▶ **TASK INSTRUCTIONS**
Reproduce the text of every record below verbatim, omitting the pictures.

Records on locating elements on screens:
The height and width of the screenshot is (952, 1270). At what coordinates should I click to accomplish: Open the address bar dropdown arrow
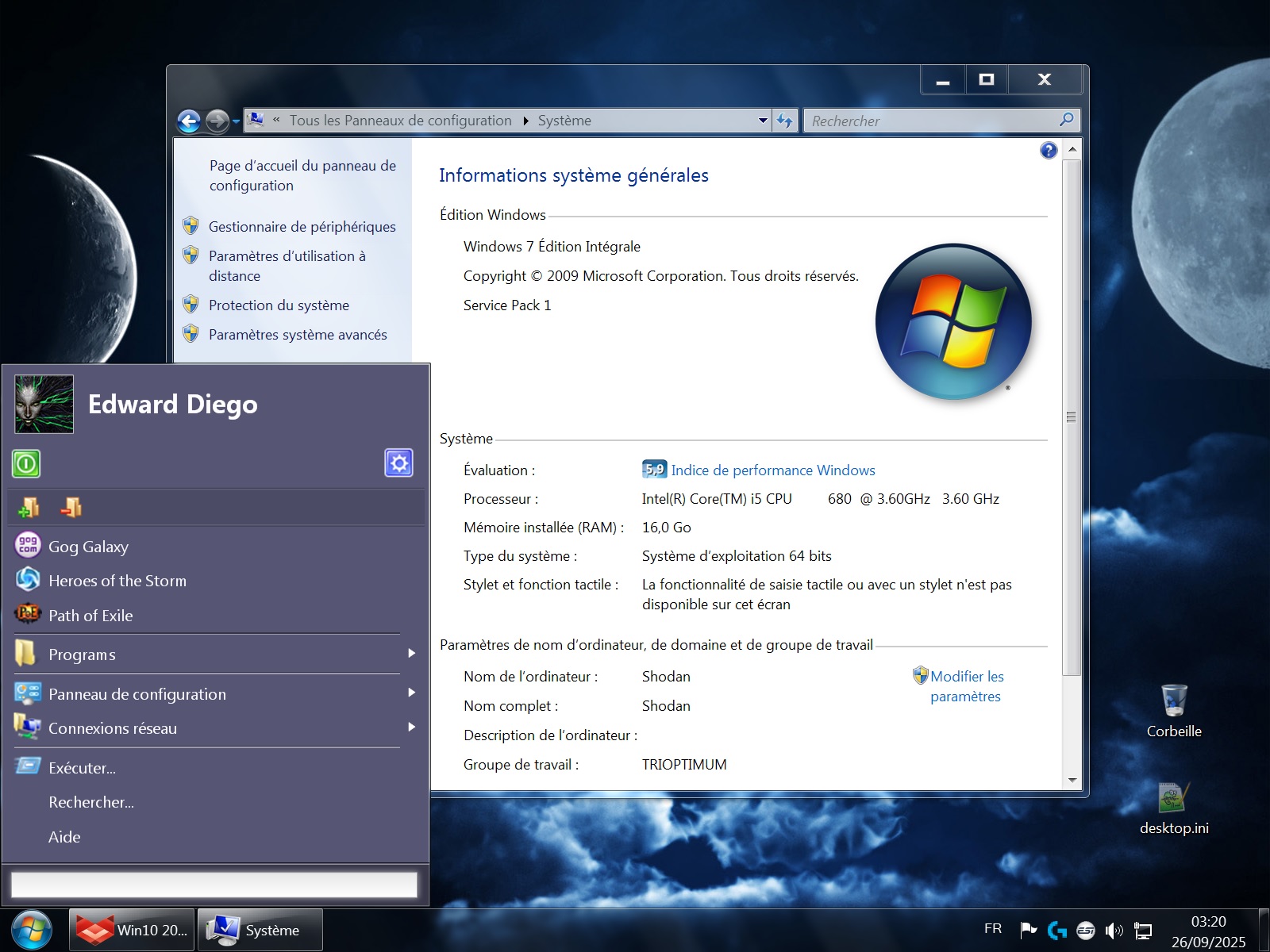[x=762, y=120]

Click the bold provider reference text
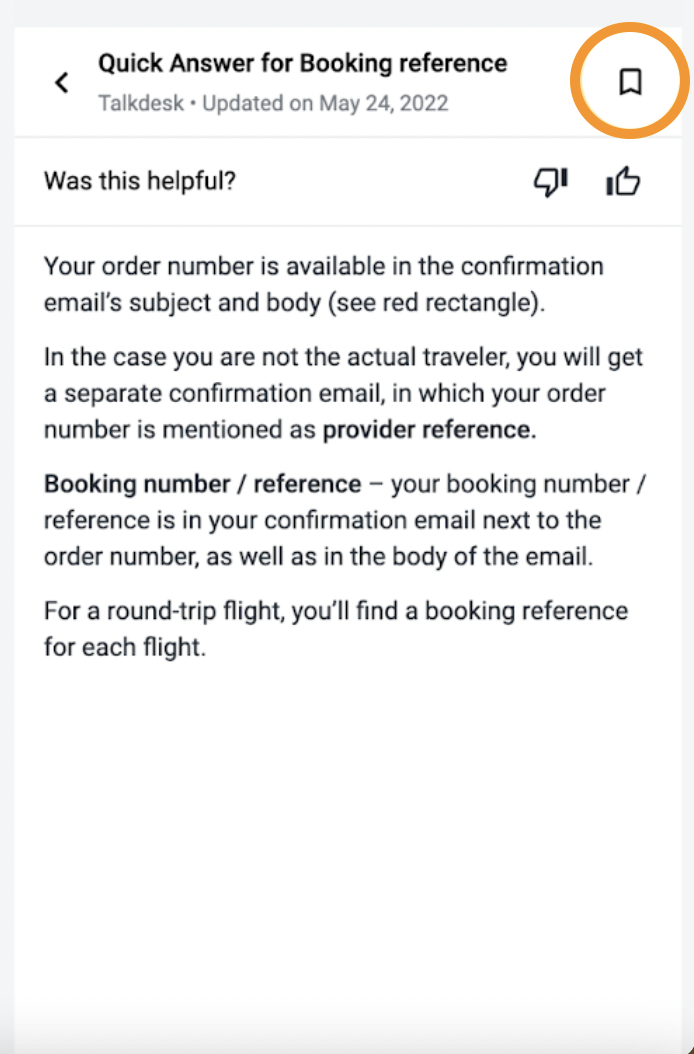point(426,430)
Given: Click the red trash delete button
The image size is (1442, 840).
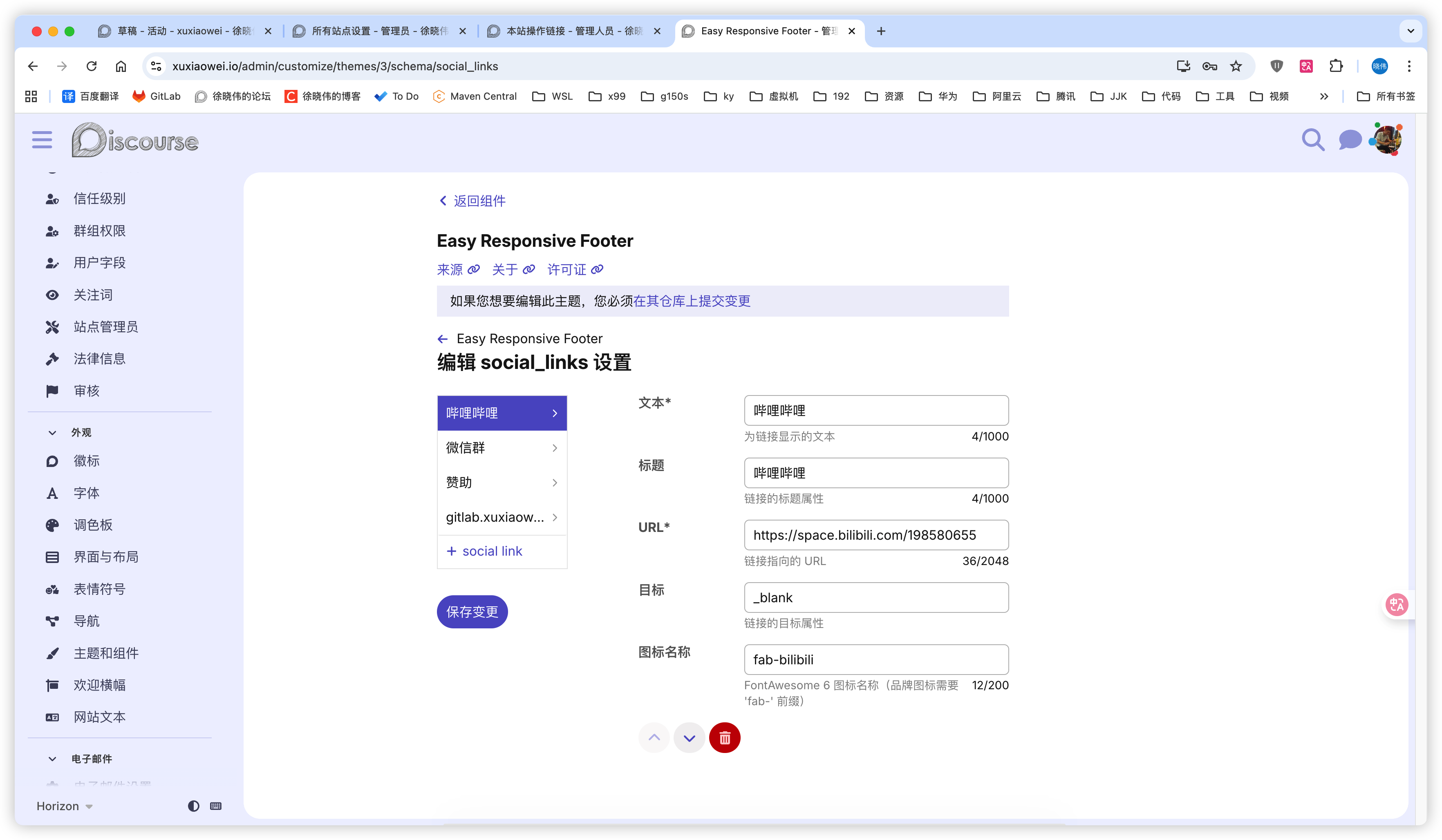Looking at the screenshot, I should (724, 737).
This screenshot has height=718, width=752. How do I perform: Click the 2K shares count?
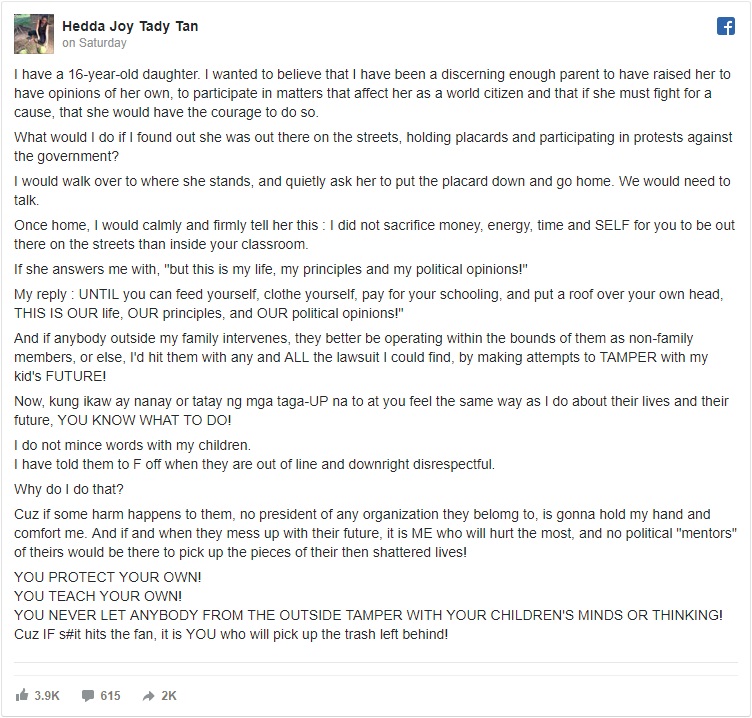pos(168,694)
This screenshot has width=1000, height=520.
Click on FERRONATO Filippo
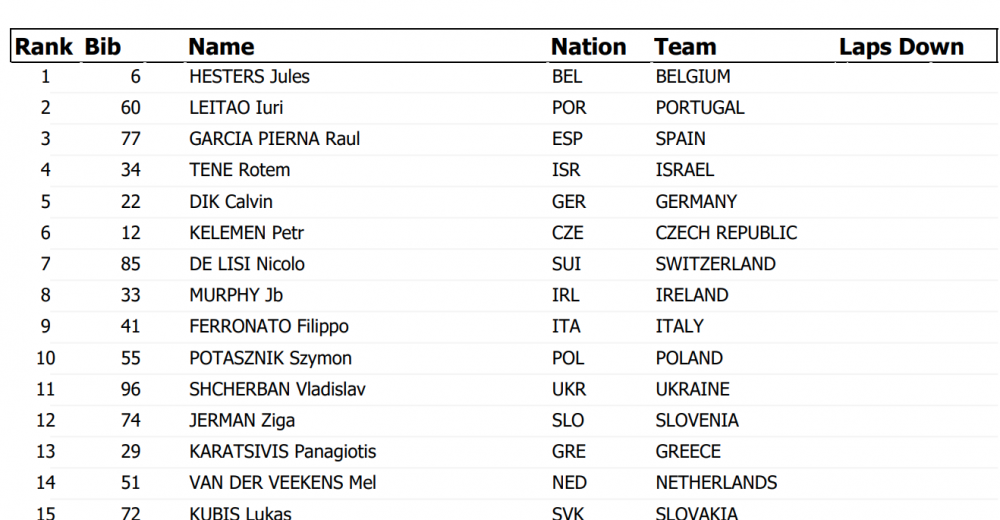point(269,327)
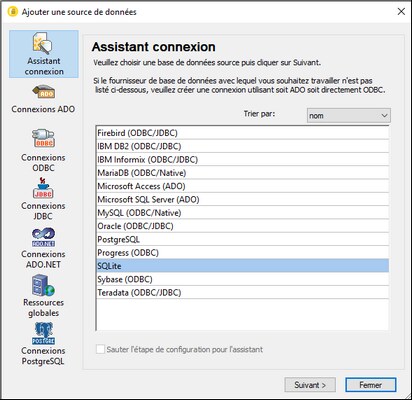Expand the Trier par dropdown arrow
This screenshot has width=412, height=400.
[x=384, y=116]
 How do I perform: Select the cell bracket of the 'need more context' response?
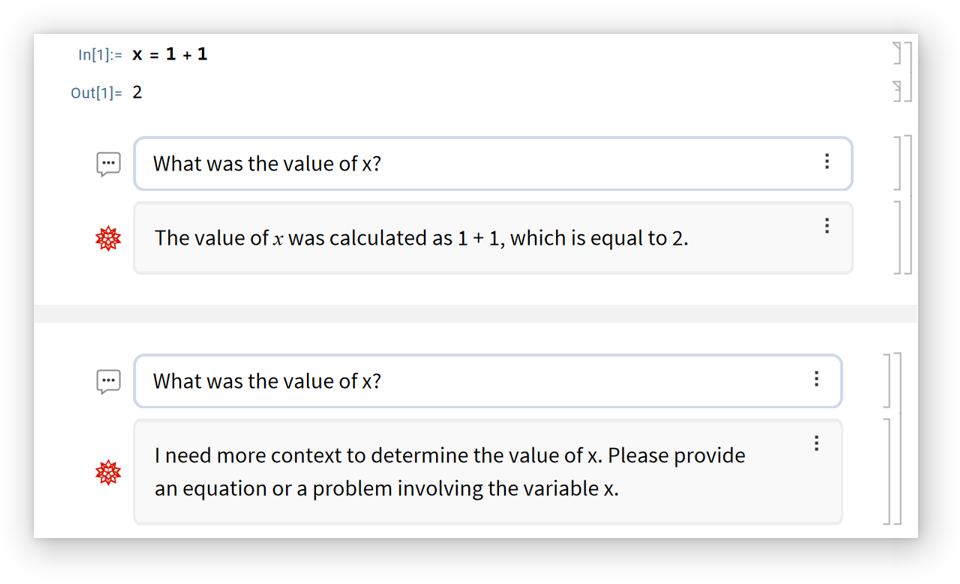(x=890, y=471)
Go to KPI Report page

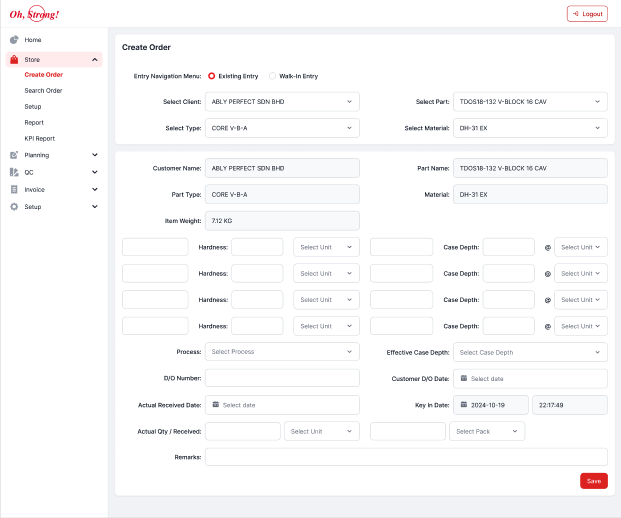[40, 138]
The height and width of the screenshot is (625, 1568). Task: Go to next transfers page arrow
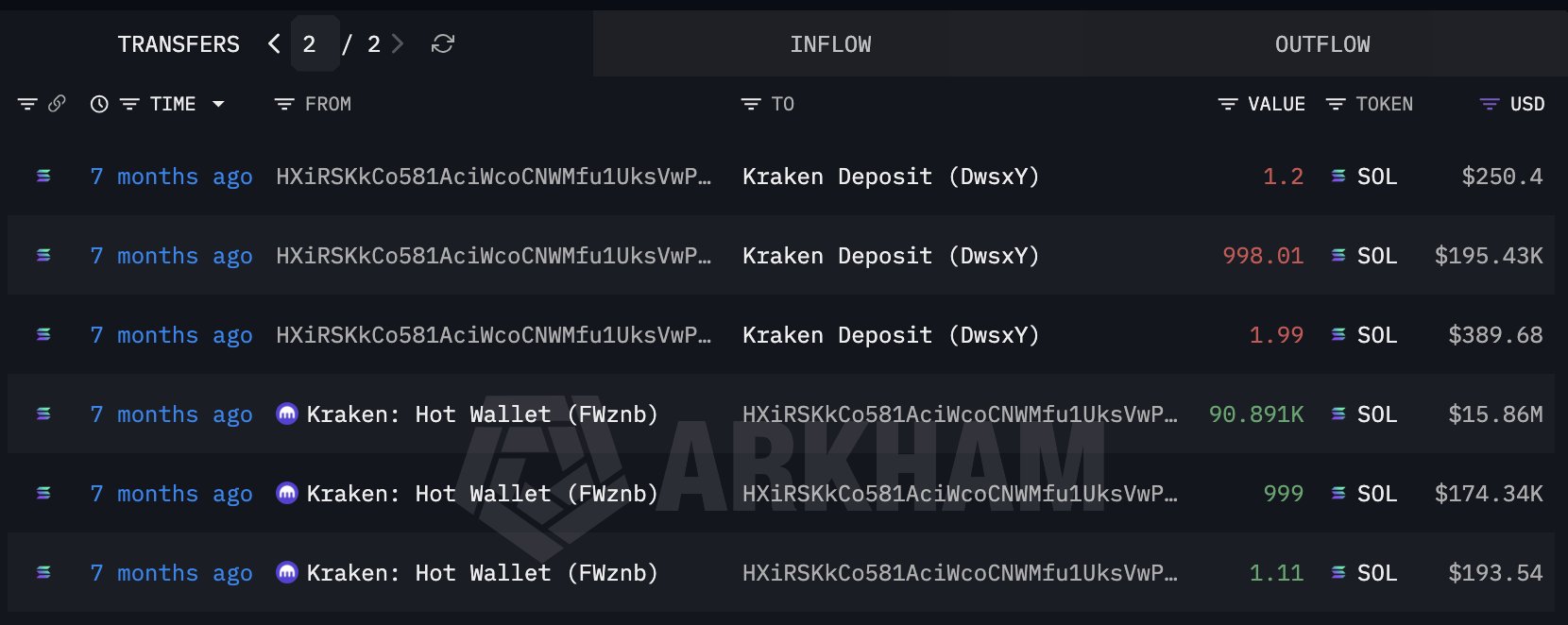398,44
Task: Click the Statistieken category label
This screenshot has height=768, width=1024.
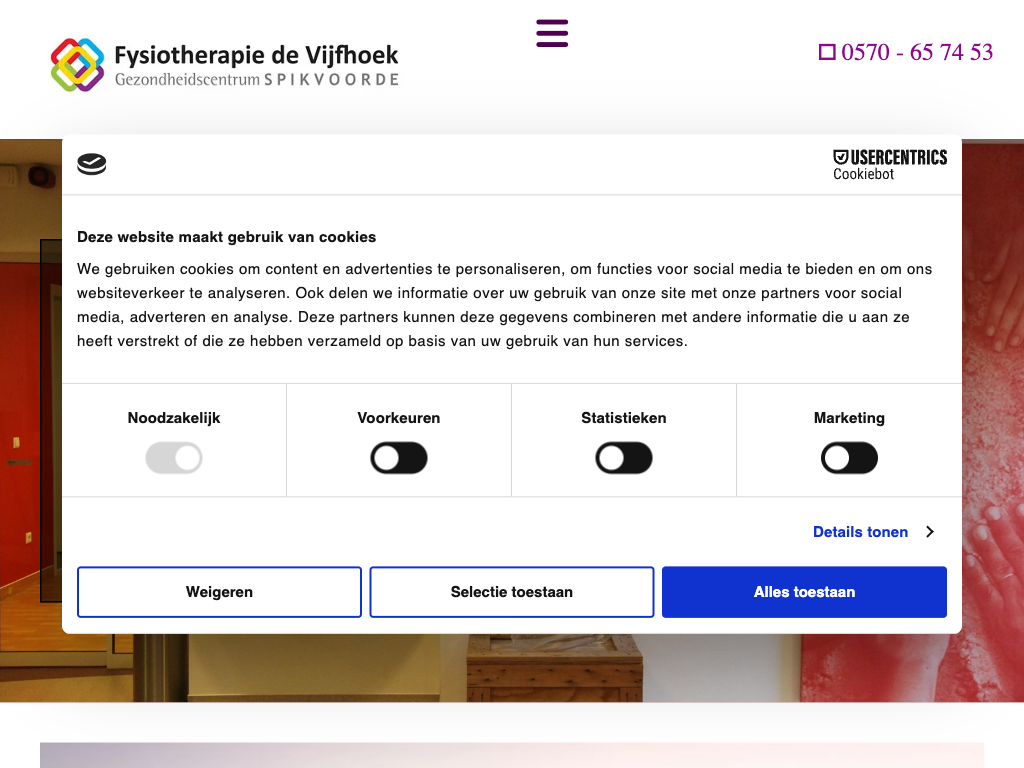Action: click(x=624, y=418)
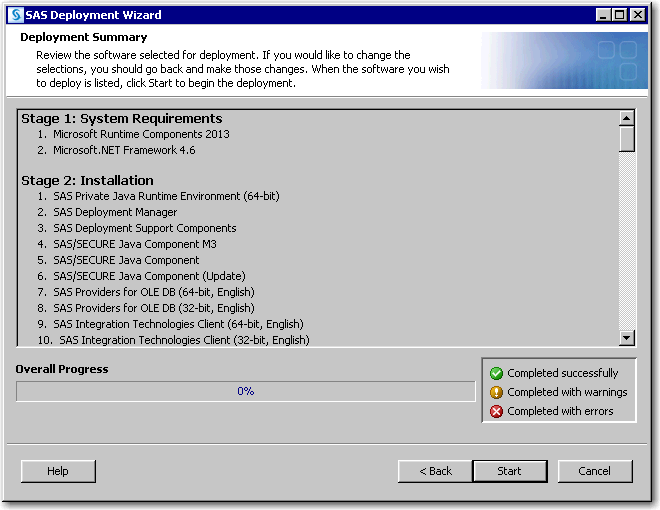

▶ **RESULT OF THIS TASK**
The height and width of the screenshot is (952, 1270). At what coordinates should I click to accomplish: Open the address bar dropdown arrow
[x=762, y=120]

Click the bold provider reference text
point(426,430)
Given: Click the red trash delete button
The image size is (1442, 840).
Looking at the screenshot, I should (724, 737).
This screenshot has height=718, width=752. How do I perform: Click the 2K shares count?
pos(168,694)
This screenshot has width=1000, height=520.
Click on FERRONATO Filippo
point(269,327)
Expand the Trier par dropdown arrow
This screenshot has width=412, height=400.
[x=384, y=116]
 How do I perform: Select the cell bracket of the 'need more context' response?
(x=890, y=471)
Go to KPI Report page

[40, 138]
The height and width of the screenshot is (625, 1568). Task: Go to next transfers page arrow
398,44
Task: Click the Statistieken category label
This screenshot has height=768, width=1024.
Action: click(x=624, y=418)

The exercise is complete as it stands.